Description of the task:
Look over the material below and count the lines that include "comment". Give only the total.

Data to use:

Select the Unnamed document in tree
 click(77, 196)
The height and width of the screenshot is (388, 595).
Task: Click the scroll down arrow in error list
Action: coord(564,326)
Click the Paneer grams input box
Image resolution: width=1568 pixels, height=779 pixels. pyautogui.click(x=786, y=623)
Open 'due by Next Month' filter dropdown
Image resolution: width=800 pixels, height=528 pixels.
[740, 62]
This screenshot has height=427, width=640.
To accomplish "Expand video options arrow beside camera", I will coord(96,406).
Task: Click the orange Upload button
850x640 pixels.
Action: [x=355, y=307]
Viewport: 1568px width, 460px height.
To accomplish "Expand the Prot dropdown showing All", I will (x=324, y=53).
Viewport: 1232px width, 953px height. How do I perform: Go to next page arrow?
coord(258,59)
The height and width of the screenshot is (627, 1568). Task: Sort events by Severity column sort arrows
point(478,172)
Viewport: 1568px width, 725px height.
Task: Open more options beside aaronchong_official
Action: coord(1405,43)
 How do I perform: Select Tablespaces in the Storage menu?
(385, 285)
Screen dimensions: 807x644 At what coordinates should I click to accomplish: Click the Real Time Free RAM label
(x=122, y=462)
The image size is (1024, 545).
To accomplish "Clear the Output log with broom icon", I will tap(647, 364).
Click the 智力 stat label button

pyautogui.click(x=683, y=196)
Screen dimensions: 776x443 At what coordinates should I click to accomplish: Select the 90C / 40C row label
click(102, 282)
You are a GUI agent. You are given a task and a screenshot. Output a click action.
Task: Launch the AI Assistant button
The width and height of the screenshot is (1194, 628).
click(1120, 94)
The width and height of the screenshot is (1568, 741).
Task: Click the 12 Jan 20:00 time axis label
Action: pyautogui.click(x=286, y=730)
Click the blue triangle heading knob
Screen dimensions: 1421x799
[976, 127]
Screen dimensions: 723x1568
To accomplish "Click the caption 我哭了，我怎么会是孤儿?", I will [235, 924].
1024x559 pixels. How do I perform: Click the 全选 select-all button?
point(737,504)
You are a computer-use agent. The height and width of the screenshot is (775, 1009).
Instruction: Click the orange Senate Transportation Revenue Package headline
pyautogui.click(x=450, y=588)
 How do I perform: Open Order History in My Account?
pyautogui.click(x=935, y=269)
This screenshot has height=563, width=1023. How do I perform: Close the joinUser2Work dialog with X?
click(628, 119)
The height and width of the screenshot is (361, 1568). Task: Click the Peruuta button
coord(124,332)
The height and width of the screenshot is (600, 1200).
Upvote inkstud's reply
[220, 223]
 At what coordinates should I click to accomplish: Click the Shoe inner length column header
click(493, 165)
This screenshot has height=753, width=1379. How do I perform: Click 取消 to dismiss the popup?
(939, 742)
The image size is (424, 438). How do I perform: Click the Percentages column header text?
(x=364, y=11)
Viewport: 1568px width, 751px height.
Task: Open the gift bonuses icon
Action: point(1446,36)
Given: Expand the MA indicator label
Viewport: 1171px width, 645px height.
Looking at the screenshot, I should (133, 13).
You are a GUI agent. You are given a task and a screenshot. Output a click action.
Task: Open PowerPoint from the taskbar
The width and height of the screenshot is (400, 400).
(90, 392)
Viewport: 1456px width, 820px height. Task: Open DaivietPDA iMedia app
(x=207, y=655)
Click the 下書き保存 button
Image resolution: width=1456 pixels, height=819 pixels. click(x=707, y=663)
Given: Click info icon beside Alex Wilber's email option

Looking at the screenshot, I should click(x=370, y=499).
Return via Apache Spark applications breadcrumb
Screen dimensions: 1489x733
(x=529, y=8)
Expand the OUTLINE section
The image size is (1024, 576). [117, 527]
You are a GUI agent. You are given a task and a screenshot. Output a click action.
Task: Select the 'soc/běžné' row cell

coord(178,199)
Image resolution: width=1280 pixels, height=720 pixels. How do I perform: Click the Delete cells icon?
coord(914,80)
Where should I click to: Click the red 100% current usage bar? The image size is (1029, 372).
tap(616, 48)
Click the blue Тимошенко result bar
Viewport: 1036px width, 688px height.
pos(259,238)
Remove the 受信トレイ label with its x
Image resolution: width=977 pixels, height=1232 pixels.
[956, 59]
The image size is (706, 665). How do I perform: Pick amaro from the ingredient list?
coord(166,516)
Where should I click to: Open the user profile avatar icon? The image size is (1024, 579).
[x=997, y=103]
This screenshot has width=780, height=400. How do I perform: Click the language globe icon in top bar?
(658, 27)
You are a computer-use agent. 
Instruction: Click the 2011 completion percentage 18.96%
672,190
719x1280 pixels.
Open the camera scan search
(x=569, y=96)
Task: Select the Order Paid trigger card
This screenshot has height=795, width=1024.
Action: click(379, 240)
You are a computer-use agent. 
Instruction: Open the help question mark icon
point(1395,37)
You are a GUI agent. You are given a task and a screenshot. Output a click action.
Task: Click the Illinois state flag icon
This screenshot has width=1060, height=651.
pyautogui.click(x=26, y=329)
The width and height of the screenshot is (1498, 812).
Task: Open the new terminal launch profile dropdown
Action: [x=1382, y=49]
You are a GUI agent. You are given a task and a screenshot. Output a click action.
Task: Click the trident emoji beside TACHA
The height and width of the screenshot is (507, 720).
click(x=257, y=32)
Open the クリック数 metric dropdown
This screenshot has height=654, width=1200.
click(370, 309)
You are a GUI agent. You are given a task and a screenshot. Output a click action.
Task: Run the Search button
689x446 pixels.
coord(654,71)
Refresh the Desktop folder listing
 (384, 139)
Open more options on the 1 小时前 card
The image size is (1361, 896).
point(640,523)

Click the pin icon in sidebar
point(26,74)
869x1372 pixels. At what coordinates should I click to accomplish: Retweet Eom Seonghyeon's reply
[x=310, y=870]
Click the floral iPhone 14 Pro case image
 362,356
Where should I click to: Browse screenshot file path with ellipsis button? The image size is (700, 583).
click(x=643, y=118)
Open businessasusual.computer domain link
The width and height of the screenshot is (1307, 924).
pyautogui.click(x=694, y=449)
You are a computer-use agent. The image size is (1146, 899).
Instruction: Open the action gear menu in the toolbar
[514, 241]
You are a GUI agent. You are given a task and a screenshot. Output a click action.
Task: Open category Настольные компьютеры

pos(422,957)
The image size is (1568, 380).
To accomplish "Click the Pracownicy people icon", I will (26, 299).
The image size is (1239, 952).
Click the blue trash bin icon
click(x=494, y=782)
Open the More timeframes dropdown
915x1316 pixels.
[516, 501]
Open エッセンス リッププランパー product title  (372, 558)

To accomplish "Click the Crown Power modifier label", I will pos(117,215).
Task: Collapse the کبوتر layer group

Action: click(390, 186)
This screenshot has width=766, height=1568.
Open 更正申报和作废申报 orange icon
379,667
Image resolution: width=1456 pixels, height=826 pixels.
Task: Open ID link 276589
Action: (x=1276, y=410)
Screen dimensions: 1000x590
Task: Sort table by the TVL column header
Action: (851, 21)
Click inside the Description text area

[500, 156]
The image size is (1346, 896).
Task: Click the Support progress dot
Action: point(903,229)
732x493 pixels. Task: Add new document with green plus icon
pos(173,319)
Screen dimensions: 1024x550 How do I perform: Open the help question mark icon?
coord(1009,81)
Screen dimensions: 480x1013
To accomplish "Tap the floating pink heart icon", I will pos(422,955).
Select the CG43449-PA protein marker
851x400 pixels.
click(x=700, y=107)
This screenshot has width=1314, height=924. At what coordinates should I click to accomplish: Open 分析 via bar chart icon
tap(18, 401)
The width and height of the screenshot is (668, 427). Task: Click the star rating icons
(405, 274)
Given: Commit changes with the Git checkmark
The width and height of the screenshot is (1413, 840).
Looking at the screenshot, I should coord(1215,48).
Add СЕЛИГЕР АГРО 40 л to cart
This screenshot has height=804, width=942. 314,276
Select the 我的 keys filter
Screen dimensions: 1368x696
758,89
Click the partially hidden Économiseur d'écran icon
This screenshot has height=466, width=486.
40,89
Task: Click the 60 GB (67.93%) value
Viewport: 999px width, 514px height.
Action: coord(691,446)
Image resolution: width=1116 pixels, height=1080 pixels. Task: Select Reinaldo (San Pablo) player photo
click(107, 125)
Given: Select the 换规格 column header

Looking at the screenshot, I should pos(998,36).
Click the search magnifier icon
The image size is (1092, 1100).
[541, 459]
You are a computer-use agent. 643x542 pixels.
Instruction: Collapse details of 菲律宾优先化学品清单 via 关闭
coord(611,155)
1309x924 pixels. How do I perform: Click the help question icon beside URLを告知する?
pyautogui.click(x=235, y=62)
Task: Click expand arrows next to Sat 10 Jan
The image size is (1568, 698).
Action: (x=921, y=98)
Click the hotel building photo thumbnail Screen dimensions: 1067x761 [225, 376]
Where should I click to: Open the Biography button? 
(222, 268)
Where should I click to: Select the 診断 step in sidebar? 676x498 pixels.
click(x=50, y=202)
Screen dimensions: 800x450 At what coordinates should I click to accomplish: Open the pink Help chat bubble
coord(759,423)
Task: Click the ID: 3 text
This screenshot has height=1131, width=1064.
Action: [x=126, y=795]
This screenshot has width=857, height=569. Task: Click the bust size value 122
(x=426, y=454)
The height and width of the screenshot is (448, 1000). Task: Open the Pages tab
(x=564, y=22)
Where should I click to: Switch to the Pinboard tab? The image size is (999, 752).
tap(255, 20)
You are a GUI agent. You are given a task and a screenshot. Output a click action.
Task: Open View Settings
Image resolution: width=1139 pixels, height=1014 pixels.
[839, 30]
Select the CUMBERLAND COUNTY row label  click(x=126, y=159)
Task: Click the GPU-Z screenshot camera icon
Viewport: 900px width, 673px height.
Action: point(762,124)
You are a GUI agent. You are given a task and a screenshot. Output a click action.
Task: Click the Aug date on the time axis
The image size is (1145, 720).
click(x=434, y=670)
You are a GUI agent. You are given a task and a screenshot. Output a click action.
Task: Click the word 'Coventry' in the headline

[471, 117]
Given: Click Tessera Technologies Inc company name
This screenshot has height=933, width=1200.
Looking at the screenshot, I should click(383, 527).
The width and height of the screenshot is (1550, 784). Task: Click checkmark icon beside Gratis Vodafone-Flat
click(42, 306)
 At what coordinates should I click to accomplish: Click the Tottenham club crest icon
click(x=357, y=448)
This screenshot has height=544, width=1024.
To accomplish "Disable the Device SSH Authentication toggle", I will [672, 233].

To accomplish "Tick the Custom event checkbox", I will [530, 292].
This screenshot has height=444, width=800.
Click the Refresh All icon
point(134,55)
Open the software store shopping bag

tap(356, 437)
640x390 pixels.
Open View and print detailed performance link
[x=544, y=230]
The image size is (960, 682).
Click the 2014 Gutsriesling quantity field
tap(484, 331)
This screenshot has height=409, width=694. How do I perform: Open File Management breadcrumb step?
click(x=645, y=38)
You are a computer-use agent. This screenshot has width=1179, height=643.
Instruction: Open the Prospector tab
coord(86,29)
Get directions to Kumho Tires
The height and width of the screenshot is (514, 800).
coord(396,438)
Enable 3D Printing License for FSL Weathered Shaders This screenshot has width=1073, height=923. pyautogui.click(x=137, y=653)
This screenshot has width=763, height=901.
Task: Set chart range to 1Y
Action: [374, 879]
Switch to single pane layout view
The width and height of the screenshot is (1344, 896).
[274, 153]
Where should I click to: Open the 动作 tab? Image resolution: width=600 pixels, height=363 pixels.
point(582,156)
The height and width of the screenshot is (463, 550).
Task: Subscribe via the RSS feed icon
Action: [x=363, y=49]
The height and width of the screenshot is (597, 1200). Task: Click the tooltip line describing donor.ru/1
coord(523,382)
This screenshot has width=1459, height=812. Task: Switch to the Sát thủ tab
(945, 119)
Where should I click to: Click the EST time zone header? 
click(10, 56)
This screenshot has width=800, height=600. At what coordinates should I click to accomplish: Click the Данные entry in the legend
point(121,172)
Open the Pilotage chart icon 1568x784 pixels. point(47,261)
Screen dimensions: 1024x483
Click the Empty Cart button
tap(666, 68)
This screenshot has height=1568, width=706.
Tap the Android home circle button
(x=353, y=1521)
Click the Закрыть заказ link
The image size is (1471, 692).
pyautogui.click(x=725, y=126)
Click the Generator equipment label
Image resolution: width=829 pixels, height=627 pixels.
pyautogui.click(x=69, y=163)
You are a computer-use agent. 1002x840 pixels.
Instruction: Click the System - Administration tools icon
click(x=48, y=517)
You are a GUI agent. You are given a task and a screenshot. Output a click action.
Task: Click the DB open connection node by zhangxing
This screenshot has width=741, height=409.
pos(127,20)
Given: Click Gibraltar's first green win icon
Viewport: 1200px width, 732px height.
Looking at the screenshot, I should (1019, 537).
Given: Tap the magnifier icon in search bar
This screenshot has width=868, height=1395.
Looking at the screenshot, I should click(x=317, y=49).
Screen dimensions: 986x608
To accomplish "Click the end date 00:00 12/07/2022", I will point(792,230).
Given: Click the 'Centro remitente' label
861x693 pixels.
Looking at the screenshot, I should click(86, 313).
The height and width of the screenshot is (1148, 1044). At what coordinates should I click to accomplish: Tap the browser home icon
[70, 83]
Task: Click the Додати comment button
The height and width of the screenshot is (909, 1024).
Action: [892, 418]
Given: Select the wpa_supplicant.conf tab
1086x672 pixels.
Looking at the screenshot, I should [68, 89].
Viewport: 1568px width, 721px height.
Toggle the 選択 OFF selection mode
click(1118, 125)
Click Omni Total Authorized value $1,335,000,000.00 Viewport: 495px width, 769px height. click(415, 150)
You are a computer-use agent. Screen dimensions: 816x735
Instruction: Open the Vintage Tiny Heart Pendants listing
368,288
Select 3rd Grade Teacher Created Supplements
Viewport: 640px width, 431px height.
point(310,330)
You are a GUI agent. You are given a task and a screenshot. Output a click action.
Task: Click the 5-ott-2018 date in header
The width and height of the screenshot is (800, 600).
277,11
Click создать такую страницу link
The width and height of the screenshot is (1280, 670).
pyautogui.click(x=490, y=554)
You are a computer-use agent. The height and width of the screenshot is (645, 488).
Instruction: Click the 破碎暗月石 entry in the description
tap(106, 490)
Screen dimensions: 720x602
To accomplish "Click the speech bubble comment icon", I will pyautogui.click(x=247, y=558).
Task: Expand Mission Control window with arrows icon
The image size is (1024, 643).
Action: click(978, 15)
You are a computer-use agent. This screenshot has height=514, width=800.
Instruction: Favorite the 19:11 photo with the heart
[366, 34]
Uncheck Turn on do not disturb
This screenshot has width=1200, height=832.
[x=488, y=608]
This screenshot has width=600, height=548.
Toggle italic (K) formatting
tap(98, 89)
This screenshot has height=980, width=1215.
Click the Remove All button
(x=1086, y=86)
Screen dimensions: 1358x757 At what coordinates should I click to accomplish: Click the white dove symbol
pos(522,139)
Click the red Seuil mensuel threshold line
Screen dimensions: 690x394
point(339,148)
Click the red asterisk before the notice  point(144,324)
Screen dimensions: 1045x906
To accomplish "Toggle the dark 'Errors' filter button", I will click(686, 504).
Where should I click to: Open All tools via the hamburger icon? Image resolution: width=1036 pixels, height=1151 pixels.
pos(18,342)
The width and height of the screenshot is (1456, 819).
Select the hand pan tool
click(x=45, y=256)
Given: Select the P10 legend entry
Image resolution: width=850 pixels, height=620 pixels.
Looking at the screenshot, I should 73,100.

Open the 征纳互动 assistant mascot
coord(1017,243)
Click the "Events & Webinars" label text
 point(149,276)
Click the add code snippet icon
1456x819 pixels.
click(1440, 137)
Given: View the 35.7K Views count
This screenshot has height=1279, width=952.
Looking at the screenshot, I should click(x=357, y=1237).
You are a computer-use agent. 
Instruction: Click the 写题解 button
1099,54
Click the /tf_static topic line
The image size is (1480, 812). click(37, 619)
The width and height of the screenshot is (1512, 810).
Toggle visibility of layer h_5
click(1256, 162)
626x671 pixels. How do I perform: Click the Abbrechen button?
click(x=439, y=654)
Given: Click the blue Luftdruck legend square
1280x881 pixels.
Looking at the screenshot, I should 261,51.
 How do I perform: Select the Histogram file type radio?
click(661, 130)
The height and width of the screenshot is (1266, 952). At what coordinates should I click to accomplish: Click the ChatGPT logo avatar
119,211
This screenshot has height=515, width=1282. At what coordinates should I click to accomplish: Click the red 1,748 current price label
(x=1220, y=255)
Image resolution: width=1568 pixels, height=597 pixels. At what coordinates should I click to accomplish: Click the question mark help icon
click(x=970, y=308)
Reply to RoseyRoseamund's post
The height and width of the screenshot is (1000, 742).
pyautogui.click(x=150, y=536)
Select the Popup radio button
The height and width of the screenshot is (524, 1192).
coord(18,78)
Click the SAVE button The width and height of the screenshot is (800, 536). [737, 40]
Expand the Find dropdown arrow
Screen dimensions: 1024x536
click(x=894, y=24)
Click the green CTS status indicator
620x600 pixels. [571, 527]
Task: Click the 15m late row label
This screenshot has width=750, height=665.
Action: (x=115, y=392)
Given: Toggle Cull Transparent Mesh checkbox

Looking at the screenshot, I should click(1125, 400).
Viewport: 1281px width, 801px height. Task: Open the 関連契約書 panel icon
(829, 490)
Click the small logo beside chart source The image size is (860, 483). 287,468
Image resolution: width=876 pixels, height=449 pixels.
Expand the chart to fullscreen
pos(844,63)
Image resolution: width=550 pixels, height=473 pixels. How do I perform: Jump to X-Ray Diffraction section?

Written solution:
2